▸ Selection
=====

2.  The applicant was represented by Mr M. Fredman, a lawyer practising in Helsinki. The Finnish Government (“the Government”) were represented by their Agent, Mr A. Kosonen of the Ministry for Foreign Affairs.

3.  The applicant alleged, in particular, that he had been refused a fair trial in the proceedings against him and that the proceedings against the police officers had disclosed a breach of the presumption of innocence.

4.  The application was transmitted to the Court on 1 November 1998, when Protocol No. 11 to the Convention came into force (Article 5 § 2 of Protocol No. 11).

5.  By a decision of 4 April 2006, the Court declared the application admissible. Judge Pellonpää, who at the time of the decision sat in respect of Finland, continued to participate in the examination of the case (Article 23 § 7 of the Convention).

6.  The applicant and the Government each filed further written observations (Rule 59 § 1). The parties replied in writing to each other's observations.

7.  Having consulted the parties, the Chamber decided on the day of adoption of the judgment that no hearing on the merits was required (Rule 59 § 3 in fine).

THE FACTS

I.  THE CIRCUMSTANCES OF THE CASE

8.  The applicant was born in 1976 and lives in Helsinki.

A.  The telephone calls from H.

9.  At 6.14 p.m. on Friday 6 September 1996 the applicant received a telephone call from H., who inquired whether he had any cannabis in his possession. The applicant replied in the negative but added that in a couple of days, after having made some inquiries, he might know better.

10.  At 8.04 a.m. on Sunday 8 September 1996 R. and K. entered Finland in a car in which a quantity of drugs had been hidden. They drove through customs in Turku, south-west Finland, and left for Helsinki. At 8.37 a.m. M. called the applicant and requested him to go and get the drugs because he was unable to do so himself. The applicant accepted.

11.  At 1.48 p.m. and 8.11 p.m. H. called the applicant again. In the first call H. asked the applicant whether he now had any cannabis. The applicant answered that he could provide it later that day. In the second call it was agreed that H. would call the applicant again in order to arrange a meeting later the same evening. At 10.25 p.m. H. called the applicant and they agreed to meet in front of a restaurant twenty minutes after the call.

12.  At the material time, the applicant did not know that H. had been in detention on remand from 3 September 1996.

=====

▸ Given data
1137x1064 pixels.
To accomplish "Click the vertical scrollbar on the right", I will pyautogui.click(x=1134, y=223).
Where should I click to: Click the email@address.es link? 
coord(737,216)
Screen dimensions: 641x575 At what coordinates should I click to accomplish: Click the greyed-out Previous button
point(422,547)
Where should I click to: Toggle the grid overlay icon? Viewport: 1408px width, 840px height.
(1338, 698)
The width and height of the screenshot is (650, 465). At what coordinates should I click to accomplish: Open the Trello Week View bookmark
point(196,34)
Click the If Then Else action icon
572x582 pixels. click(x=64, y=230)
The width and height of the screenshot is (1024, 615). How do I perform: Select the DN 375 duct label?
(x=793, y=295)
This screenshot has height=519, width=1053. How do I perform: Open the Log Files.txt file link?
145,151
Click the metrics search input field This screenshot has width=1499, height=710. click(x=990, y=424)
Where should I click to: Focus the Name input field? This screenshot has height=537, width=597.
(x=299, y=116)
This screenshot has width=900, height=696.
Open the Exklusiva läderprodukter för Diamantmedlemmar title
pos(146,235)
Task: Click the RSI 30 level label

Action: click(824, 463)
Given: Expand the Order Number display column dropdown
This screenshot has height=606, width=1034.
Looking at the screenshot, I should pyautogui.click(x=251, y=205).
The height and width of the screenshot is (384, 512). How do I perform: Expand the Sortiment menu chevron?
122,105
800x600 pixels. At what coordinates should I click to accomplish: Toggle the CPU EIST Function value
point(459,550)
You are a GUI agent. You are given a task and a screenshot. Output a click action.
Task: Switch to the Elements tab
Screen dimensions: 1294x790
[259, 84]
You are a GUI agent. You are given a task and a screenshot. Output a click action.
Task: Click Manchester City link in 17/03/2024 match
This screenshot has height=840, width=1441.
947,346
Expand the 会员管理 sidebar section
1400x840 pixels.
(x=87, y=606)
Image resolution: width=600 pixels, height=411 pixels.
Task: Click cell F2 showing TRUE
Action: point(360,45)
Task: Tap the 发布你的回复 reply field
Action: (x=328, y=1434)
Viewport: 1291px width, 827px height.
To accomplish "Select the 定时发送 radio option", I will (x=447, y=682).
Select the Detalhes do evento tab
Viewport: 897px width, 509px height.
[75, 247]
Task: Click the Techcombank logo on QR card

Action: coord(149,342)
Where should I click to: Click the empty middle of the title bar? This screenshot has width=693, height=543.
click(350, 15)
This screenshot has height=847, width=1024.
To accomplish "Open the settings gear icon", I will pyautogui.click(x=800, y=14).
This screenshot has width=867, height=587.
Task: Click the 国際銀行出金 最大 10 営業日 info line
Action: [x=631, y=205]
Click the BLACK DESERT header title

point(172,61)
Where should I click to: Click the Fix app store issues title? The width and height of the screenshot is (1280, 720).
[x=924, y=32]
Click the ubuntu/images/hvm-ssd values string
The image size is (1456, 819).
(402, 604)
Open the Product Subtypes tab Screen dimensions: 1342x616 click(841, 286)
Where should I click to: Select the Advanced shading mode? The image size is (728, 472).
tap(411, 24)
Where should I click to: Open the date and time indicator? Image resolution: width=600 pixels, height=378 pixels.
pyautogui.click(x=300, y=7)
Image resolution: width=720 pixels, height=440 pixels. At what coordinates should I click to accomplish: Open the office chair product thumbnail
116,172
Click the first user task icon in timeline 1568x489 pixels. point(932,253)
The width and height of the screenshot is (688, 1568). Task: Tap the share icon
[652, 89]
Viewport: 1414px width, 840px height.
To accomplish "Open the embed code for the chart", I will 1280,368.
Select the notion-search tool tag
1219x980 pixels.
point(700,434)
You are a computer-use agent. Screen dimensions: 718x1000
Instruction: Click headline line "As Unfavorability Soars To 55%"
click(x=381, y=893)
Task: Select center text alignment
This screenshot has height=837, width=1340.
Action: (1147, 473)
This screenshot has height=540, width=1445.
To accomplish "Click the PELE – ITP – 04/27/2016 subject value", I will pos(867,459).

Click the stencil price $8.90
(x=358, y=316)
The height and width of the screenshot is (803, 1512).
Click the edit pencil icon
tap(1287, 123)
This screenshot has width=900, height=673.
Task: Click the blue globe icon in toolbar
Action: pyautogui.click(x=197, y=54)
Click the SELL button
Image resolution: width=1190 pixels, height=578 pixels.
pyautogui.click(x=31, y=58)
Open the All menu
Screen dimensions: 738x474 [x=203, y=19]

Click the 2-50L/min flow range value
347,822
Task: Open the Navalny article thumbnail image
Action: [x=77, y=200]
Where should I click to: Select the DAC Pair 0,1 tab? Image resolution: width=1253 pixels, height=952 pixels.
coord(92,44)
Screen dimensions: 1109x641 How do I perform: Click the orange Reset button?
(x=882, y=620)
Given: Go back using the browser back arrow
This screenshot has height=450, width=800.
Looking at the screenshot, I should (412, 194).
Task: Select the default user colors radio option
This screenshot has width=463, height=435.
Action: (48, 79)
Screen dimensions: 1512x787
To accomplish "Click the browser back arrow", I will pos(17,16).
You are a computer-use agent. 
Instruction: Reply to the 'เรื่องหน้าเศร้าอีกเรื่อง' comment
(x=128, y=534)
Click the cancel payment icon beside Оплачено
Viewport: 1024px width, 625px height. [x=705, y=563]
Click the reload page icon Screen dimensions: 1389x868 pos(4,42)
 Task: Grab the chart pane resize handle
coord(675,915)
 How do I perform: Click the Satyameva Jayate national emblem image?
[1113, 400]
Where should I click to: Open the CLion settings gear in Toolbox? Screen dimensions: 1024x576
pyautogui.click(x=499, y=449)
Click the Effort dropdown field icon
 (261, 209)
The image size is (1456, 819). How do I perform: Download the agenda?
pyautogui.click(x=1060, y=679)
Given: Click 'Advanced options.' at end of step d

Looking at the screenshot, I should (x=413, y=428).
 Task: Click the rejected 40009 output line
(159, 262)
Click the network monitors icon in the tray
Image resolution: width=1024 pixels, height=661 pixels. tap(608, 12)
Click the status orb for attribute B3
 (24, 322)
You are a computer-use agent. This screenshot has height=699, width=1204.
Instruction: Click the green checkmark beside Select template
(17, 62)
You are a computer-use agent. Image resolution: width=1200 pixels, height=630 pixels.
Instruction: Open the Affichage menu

=====

▸ Your tasks
**1)** Copy the passage of the court judgment word for word, starting at "4.  The application was" and ending at "each other's observations.".
**2)** In the court judgment, who represented the Finnish Government?
**3)** Write the next part of the court judgment, picking up after its final paragraph.
You won't need the records for this.

▸ Answers in order
**1)**
4.  The application was transmitted to the Court on 1 November 1998, when Protocol No. 11 to the Convention came into force (Article 5 § 2 of Protocol No. 11).

5.  By a decision of 4 April 2006, the Court declared the application admissible. Judge Pellonpää, who at the time of the decision sat in respect of Finland, continued to participate in the examination of the case (Article 23 § 7 of the Convention).

6.  The applicant and the Government each filed further written observations (Rule 59 § 1). The parties replied in writing to each other's observations.

**2)** Their Agent, Mr A. Kosonen of the Ministry for Foreign Affairs.

**3)**
13.  The parties disagree as to the time of the initial call and as to when the order for narcotics was made. According to the applicant, the first call from H. could have taken place either on Wednesday 4 or Thursday 5 September 1996. That call was the start of the applicant's involvement in the relevant events and the order was placed on 6 September 1996. According to the Government, the order was placed at 8.11 p.m. on 8 September 1996, but the applicant had become involved earlier, during the importation of the drugs into Finland. They did not specify the exact nature or the time of his involvement.

B.  The applicant's arrest and the pre-trial investigation

14.  At 11.10 p.m. on 8 September 1996 the applicant was arrested in front of the restaurant while in possession of 986 grams of cannabis. In a later search of his apartment, a further 13.2 grams of cannabis were found.

15.  When questioned by the police, the applicant stated that he had earlier that day met two women at a petrol station, in accordance with the instructions of M., a drug dealer. The women had given him the car. He and M. together had unloaded some ten kilograms of cannabis. The applicant had received about one kilogram and had gone to the restaurant, where he had been arrested.

16.  On 9 September 1996 the Espoo District Court (käräjäoikeus, tingsrätten) authorised the police to obtain telephone metering information concerning the applicant's telephone. On 11 September 1996 the court ordered his detention pending trial.

17.  During the criminal investigation the applicant told the police about his earlier drug deals, namely the sale of cannabis purchased from M. in 1996, two incidents of exporting cash to the Netherlands in early 1996, the purchase of three mobile telephone connections to be used by M., the introduction of a third party to M. to purchase another mobile telephone connection and for the export of cash to the Netherlands, and giving M. a key to his apartment.

C.  The court proceedings against the applicant

1.  The Helsinki District Court

18.  On 8 October 1996 the applicant was charged with the following offences:

“I)  aiding and abetting on two occasions the importing of narcotic substances in January and February 1996 [delivering cash to Holland on the order of M.];

II)  promoting the importation of narcotic substances on three occasions in February-March and July 1996 [acquiring mobile phone connections for M.];

III)  an aggravated narcotics offence on 8 September 1996 [possession and handling of 10 kilograms of cannabis together with M. and taking about one kilogram for himself];

IV)  two narcotics offences in July 1996 [sale of 200-300 and 100 grams of cannabis on the order of M.]; and

V)  an aggravated narcotics offence in 1996 [sale of five kilograms of cannabis purchased from M.].”

He admitted all the events on which the charges were based.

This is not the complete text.